◆ **Work to be completed**
A verbatim copy of the records is required, with all pictures left out.

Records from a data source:
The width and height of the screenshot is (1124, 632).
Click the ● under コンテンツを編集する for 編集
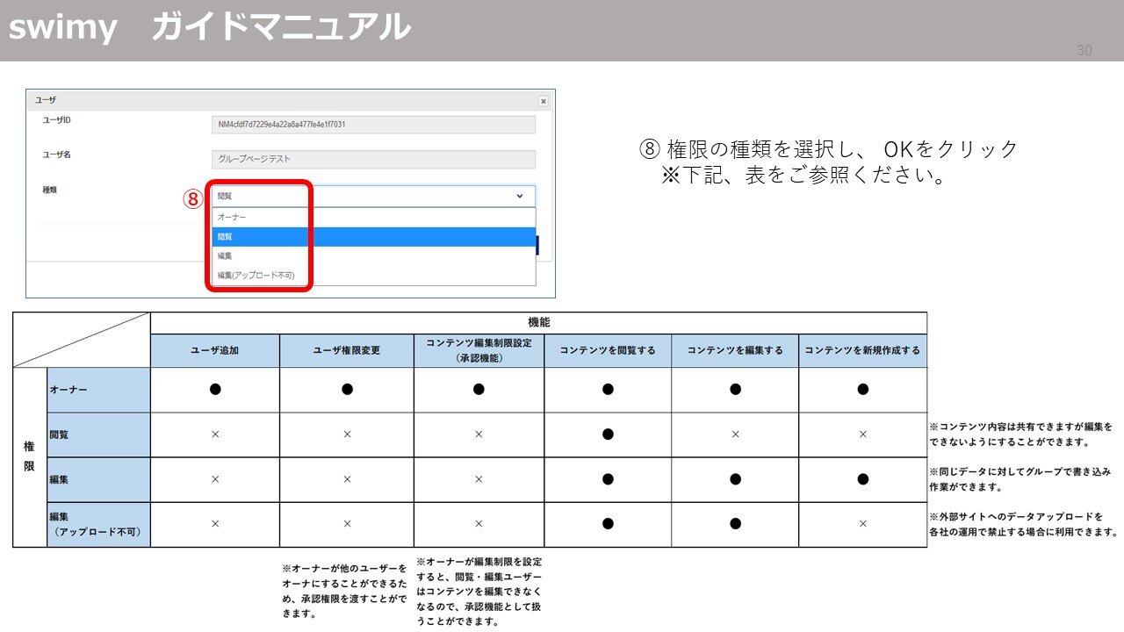click(x=737, y=479)
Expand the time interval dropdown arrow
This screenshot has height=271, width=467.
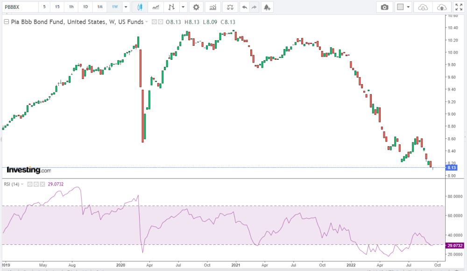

◆ **Finished task**
The width and height of the screenshot is (1124, 632).
Click the ● under コンテンツを編集する for 編集
click(x=737, y=479)
Expand the time interval dropdown arrow
This screenshot has height=271, width=467.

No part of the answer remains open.